Tyro waved the servants away. He seemed uninterested in food or drink.

“Traders brought news of Trimesqua’s fall only days ago,” said Tyro, addressing D’zan now. “The Emperor mourns your loss.”

“I… thank you, Prince,” said D’zan.

“You have traveled far and your journey must have been taxing. You will find safety and comfort within these walls. These are the Emperor’s own words.”

D’zan thanked him again, somewhat awkwardly.

“Please… eat, drink,” said Tyro. “There will be plenty of time to talk when you have bathed and rested. My father will see you on the morrow. Tonight he is otherwise engaged.”

Olthacus attacked the delicious fare, and D’zan found his own appetite. Tyro ate little, and was polite enough not to stare as the two hungry riders sated their appetites. A second princely figure glided into the room. His broad face resembled Tyro’s, but he was skinny, his nose a tad longer, and a coronet supported a trio of emeralds above his eyes. He carried in his arms a great book bound in worn leather.
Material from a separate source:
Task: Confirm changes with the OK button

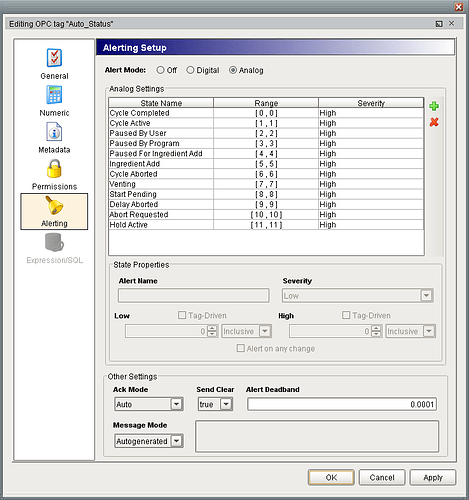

“Ah, my brother Lyrilan joins us,” said Tyro, “having found his way out of the musty depths of the library. A rare occurrence, Prince D’zan. You are met with interest.”

The thin Prince smiled at D’zan and stood at the end of the table.

“He is a scholar, you see,” explained Tyro with the faintest trace of scorn.

D’zan caught the hidden meaning of those few words: But he ought to be a soldier.

“Greetings to you, Prince Lyrilan,” said Olthacus, wiping his mouth with a silken napkin. “May I present Prince D’zan of Yaskatha…”

Lyrilan smiled at D’zan, offering the briefest of bows. “Forgive my curiosity,” he said. “Tyro usually handles matters of state. News of your arrival only just reached me, and I wanted to pay my respects. I’ve been reading, you see…”

Prince Tyro laughed. “When are you not reading?”

Prince Lyrilan ignored the question. He laid the great book on the end of the table, well away from the nearest dish. “Your father, King Trimesqua, was a great man,” he said. His fingers absently traced the engraved patterns on the book’s cover. “A great warrior. A hero in thought and deed. It is an honor to have you here. I have many questions about Trimesqua’s life.”

“Brother!” interrupted Tyro. “Our guests have only just arrived.”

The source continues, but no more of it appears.